» **What is needed**: Put the lines into a JSON list of strings, one string per line and no blank lines, from the line with "Open the AE模板 navigation tab" up to and including the line with "coord(150,116)".

>> BEGIN Data rows

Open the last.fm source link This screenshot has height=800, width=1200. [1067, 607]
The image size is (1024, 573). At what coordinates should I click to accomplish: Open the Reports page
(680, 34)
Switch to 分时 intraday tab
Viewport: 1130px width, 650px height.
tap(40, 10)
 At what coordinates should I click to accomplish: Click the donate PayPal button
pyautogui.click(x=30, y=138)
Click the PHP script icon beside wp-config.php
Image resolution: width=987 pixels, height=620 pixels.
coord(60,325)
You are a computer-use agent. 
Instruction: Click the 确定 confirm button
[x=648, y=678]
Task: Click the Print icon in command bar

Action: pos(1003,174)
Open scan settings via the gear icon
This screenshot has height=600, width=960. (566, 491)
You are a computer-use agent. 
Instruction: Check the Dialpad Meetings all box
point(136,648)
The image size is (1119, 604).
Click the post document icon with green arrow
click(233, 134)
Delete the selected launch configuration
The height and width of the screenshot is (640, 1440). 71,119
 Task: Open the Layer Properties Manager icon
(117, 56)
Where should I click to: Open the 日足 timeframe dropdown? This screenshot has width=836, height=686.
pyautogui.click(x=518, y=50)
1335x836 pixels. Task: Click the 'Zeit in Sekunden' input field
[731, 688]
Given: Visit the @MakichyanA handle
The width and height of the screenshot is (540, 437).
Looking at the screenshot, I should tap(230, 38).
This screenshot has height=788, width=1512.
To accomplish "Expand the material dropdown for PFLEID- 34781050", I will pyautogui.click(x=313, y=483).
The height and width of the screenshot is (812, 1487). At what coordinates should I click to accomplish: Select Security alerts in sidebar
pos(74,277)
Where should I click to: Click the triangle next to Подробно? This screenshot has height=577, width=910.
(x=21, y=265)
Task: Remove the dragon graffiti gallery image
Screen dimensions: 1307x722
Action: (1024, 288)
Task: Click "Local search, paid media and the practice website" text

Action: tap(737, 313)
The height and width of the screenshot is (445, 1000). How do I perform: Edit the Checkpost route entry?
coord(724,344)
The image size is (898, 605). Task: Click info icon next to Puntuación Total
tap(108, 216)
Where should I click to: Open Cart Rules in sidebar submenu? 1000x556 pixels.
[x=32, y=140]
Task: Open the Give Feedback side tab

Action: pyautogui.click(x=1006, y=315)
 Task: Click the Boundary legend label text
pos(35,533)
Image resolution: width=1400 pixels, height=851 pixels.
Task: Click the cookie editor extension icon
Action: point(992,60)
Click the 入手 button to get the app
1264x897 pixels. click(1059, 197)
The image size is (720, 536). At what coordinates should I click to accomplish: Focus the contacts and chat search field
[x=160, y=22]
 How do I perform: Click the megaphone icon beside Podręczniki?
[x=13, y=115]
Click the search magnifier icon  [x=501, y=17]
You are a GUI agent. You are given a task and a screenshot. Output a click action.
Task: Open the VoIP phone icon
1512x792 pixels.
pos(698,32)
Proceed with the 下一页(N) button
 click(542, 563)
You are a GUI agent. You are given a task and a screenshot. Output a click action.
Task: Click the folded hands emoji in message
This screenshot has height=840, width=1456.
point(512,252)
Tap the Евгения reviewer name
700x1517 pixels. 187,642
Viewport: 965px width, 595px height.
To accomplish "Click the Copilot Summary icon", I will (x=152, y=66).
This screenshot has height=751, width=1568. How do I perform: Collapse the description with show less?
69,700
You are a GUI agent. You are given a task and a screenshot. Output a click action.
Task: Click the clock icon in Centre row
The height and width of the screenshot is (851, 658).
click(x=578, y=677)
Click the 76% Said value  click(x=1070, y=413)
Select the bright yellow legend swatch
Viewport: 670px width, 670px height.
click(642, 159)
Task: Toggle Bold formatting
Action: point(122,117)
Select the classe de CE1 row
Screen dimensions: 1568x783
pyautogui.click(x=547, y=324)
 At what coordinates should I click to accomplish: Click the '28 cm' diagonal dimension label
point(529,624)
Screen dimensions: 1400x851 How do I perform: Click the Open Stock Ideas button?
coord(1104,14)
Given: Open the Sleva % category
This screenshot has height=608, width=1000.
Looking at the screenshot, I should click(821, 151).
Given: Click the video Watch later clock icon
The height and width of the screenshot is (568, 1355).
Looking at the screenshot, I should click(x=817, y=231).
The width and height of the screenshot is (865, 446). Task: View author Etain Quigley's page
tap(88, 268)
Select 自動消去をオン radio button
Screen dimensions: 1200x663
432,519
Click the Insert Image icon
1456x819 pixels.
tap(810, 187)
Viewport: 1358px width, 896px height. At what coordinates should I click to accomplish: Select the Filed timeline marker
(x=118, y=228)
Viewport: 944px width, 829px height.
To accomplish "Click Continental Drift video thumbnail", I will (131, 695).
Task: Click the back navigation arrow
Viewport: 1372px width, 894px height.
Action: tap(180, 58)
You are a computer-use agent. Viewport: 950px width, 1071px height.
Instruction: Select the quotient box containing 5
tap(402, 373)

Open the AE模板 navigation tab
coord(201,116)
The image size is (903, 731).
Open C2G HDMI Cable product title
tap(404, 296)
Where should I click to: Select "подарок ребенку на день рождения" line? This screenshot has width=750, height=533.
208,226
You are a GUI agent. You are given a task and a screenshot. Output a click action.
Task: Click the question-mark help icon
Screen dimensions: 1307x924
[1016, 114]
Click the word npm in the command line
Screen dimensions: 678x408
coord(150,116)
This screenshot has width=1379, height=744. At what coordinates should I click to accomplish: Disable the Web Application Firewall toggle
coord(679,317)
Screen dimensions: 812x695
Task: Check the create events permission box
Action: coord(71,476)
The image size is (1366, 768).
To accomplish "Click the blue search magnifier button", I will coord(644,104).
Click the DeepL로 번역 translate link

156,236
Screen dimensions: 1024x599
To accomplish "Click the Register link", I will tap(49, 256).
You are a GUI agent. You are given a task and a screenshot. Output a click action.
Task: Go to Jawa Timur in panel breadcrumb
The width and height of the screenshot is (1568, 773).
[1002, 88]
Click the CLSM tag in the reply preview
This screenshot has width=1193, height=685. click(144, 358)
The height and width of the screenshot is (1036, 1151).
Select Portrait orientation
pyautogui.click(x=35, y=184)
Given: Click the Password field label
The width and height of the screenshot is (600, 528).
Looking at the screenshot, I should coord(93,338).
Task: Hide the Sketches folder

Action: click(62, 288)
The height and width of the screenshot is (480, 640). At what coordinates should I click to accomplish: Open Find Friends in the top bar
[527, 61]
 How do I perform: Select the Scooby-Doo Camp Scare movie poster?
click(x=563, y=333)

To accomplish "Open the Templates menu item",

>> END Data rows

» **Solution to the problem**:
[
  "Open the AE模板 navigation tab",
  "coord(201,116)",
  "The image size is (903, 731).",
  "Open C2G HDMI Cable product title",
  "tap(404, 296)",
  "Where should I click to: Select \"подарок ребенку на день рождения\" line? This screenshot has width=750, height=533.",
  "208,226",
  "You are a GUI agent. You are given a task and a screenshot. Output a click action.",
  "Task: Click the question-mark help icon",
  "Screen dimensions: 1307x924",
  "[1016, 114]",
  "Click the word npm in the command line",
  "Screen dimensions: 678x408",
  "coord(150,116)"
]